Antaeotricha bicolor

Scientific classification
- Kingdom: Animalia
- Phylum: Arthropoda
- Clade: Pancrustacea
- Class: Insecta
- Order: Lepidoptera
- Family: Depressariidae
- Genus: Antaeotricha
- Species: A. bicolor
- Binomial name: Antaeotricha bicolor (Zeller, 1839)
- Synonyms: Stenoma bicolor Zeller, 1839; Stenoma dissimilis Kearfott, 1911; Antaeotricha annixa Meyrick, 1918;

= Antaeotricha bicolor =

- Authority: (Zeller, 1839)
- Synonyms: Stenoma bicolor Zeller, 1839, Stenoma dissimilis Kearfott, 1911, Antaeotricha annixa Meyrick, 1918

Species of moth in genus Antaeotricha

Antaeotricha bicolor is a species of moth of the family Depressariidae. It is found in Brazil (São Paulo).
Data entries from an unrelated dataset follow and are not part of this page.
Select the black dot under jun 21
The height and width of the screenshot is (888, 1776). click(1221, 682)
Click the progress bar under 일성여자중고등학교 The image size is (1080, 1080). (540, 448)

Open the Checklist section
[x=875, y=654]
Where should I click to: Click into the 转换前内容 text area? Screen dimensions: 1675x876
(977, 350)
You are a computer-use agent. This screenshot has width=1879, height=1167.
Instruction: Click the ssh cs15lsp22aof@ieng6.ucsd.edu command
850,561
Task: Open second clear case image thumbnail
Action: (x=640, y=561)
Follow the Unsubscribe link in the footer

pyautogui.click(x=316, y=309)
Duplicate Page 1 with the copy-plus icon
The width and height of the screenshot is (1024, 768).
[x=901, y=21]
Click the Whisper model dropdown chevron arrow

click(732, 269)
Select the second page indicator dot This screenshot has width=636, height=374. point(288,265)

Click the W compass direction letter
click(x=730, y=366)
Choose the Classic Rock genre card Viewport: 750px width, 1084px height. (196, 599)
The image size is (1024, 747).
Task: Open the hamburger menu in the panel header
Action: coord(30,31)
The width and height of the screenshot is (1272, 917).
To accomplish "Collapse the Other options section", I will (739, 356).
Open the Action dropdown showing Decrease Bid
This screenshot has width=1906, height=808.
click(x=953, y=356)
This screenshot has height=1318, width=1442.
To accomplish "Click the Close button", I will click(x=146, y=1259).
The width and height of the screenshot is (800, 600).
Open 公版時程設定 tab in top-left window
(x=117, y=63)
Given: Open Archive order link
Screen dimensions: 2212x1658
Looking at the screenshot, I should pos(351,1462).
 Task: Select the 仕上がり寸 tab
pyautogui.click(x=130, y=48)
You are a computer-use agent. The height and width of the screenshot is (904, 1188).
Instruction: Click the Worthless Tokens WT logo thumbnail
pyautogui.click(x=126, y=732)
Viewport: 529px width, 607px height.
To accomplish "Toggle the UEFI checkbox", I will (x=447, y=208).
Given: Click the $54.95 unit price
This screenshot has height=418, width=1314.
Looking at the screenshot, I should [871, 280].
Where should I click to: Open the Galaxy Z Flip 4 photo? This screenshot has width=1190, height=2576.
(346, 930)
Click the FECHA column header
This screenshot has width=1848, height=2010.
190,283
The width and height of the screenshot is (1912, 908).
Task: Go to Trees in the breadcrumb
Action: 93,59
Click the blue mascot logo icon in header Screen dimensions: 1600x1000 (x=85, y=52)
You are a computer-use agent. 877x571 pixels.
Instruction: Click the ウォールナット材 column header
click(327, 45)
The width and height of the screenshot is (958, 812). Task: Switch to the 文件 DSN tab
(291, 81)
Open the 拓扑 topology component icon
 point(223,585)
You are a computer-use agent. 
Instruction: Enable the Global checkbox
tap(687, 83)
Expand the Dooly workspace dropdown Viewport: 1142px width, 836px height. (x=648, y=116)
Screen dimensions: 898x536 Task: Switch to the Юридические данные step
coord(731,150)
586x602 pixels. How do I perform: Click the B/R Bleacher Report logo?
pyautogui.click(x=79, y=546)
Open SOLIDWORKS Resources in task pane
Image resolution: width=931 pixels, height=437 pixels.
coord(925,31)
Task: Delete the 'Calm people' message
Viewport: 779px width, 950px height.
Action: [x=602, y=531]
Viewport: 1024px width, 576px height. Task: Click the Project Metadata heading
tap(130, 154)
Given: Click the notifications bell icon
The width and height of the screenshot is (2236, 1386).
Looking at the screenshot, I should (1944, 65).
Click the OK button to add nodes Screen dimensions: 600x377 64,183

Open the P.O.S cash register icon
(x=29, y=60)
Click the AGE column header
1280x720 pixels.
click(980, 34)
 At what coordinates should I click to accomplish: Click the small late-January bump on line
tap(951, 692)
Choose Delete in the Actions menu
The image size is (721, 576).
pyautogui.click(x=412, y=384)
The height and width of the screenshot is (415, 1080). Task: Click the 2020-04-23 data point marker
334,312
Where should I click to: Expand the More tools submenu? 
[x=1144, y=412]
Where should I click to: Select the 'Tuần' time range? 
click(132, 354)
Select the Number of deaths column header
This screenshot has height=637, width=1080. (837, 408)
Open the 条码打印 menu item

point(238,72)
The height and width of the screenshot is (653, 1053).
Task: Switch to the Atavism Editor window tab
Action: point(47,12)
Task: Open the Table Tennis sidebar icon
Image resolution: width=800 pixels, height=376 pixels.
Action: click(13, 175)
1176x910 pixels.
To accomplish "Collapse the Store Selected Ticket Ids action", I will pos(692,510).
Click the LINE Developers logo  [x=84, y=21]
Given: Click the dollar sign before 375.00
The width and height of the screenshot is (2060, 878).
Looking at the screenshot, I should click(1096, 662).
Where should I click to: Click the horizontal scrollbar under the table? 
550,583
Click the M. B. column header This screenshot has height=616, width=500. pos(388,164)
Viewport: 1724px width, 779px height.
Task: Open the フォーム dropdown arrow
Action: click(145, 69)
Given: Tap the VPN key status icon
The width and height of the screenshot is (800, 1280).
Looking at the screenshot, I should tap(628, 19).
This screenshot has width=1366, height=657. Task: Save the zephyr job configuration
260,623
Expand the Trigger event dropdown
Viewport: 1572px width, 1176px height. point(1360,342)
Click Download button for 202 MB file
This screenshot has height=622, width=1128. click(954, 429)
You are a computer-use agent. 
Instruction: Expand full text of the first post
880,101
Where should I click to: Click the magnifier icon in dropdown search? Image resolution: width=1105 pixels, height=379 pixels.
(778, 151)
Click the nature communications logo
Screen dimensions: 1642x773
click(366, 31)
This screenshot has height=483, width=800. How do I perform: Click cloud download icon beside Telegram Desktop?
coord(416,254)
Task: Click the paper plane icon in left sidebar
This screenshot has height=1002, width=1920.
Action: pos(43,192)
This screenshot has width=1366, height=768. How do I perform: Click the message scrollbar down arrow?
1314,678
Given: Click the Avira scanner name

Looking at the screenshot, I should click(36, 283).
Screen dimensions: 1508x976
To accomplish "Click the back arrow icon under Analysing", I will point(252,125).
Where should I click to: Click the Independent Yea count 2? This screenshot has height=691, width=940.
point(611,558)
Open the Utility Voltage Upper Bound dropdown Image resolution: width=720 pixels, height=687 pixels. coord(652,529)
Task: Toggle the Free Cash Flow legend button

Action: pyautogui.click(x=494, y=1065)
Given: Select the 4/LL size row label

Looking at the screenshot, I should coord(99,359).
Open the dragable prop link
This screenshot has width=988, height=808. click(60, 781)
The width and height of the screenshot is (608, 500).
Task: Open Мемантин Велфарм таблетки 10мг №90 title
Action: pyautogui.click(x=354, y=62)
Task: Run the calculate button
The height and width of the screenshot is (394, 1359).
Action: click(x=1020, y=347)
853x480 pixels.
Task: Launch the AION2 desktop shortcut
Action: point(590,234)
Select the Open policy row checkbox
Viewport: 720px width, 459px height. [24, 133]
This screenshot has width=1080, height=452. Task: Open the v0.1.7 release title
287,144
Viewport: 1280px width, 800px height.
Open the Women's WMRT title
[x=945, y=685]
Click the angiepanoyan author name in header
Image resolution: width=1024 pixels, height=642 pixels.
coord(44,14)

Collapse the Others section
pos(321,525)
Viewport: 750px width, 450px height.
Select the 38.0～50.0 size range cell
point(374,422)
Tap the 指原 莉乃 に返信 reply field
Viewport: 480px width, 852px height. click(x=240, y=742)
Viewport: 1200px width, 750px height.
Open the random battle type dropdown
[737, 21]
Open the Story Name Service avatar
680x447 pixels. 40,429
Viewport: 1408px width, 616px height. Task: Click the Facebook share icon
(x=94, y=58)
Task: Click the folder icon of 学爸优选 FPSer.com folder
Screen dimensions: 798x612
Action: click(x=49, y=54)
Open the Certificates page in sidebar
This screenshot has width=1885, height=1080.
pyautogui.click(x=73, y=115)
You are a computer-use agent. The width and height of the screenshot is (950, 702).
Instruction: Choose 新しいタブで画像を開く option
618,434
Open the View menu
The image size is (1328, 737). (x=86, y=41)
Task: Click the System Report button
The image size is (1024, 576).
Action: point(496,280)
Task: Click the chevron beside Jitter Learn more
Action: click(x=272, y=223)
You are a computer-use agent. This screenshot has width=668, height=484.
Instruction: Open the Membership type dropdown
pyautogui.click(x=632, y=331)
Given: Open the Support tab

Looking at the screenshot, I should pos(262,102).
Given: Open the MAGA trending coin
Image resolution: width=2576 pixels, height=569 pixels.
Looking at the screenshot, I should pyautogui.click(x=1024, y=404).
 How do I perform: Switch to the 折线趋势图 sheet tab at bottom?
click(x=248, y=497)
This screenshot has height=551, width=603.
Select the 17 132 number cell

The wingspan is about 21 mm for males and 26–27 mm for females. The forewings are ochreous-white, in males with an irregular transverse light brownish spot from the costa before one-fourth, with two black marks on its anterior edge in the disc, connected by a very oblique series of several light brownish marks with a triangular dark brown spot on the dorsum towards the tornus, within this line the dorsal area is slightly tinged brownish and the dorsal edge expanded with rough projecting scales, in females a very oblique fuscous fascia from the base of the costa, below the middle broadly dilated and extending on the dorsum from before the middle to near the tornus, suffusedly marbled dark purple-fuscous on the dorsal portion, the basal area within this slightly brownish-tinged. There is an indistinct whitish spot on the end of the cell, preceded and followed by portions of faint oblique irregular cloudy pale brownish lines in the disc and there is a curved subterminal line of fuscous dots on the lower three-fourths of the wing, as well as a faint pale brownish cloud before the apex. The hindwings are ochreous-whitish, in males with the costal area expanded from the base to beyond the middle and the edge clothed with long dense projecting whitish-fuscous hairscales, with an ochreous-whitish subcostal hairpencil from the base reaching the middle, and a streak of pale ochreous hairs running from the lower margin of the cell towards the base to the upper angle of the cell.